- _Task brief_: Would you retype exactly the lines from the one containing "1868x1245 pixels. How" through the last line of the records below, and nothing else?

- _Given data_:
▬▬▬

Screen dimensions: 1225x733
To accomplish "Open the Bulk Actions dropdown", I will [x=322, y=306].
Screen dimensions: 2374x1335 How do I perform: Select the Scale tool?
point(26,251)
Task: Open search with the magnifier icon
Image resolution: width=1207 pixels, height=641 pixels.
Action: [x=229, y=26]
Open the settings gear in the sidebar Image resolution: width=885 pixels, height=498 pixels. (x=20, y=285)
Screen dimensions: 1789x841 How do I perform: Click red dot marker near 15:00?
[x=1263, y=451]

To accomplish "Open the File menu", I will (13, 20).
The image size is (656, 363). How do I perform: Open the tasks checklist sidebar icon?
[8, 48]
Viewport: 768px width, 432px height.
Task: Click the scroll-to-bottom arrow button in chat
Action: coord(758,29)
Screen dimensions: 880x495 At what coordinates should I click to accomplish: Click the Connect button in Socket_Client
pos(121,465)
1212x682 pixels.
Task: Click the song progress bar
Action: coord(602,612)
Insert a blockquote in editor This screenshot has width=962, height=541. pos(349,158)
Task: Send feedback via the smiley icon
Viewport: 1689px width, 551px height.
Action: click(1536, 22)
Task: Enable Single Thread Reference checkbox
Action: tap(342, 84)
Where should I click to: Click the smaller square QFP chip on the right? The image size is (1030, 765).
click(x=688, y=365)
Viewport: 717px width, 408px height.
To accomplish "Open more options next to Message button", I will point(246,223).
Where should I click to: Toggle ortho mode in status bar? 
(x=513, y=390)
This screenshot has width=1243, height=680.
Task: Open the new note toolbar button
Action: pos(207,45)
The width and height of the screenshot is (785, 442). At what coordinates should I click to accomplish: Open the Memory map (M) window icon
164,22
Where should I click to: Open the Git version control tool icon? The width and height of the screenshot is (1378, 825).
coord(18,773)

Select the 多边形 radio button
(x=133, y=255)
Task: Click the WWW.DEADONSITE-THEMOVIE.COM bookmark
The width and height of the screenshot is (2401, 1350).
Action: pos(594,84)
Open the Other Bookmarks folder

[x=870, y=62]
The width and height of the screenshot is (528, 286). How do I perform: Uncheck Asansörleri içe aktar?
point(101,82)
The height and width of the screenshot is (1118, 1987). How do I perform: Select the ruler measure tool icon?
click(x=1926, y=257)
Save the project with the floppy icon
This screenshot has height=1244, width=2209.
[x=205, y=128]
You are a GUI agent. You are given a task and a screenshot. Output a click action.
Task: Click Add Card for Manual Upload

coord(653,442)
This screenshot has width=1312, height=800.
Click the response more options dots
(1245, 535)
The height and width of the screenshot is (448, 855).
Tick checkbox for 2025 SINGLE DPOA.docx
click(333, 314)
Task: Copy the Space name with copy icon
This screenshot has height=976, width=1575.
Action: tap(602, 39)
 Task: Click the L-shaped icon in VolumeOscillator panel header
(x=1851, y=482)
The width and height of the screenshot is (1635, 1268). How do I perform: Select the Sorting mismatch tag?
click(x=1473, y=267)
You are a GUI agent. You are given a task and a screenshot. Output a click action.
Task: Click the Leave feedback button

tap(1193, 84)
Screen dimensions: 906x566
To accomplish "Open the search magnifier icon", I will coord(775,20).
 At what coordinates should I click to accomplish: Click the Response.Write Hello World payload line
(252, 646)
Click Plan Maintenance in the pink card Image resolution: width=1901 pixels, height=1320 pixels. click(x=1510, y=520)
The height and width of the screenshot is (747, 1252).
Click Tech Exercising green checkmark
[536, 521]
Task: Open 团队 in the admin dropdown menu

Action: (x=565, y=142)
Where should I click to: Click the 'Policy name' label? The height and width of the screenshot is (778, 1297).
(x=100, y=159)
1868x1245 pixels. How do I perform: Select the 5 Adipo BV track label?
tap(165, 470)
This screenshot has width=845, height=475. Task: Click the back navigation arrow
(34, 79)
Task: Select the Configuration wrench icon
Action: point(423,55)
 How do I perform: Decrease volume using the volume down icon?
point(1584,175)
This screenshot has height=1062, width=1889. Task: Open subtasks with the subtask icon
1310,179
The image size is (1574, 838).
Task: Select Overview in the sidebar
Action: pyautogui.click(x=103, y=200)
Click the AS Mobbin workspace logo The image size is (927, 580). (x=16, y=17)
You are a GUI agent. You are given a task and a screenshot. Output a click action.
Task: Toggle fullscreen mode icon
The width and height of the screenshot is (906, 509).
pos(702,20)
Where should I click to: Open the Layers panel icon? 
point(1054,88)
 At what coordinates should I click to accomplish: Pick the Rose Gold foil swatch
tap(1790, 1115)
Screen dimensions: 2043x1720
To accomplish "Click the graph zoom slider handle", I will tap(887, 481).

▬▬▬

- _Solution to this task_:
1868x1245 pixels. How do I perform: Select the 5 Adipo BV track label?
tap(165, 470)
This screenshot has width=845, height=475. Task: Click the back navigation arrow
(34, 79)
Task: Select the Configuration wrench icon
Action: point(423,55)
 How do I perform: Decrease volume using the volume down icon?
point(1584,175)
This screenshot has height=1062, width=1889. Task: Open subtasks with the subtask icon
1310,179
The image size is (1574, 838).
Task: Select Overview in the sidebar
Action: pyautogui.click(x=103, y=200)
Click the AS Mobbin workspace logo The image size is (927, 580). (x=16, y=17)
You are a GUI agent. You are given a task and a screenshot. Output a click action.
Task: Toggle fullscreen mode icon
The width and height of the screenshot is (906, 509).
pos(702,20)
Where should I click to: Open the Layers panel icon? 
point(1054,88)
 At what coordinates should I click to accomplish: Pick the Rose Gold foil swatch
tap(1790, 1115)
Screen dimensions: 2043x1720
To accomplish "Click the graph zoom slider handle", I will tap(887, 481).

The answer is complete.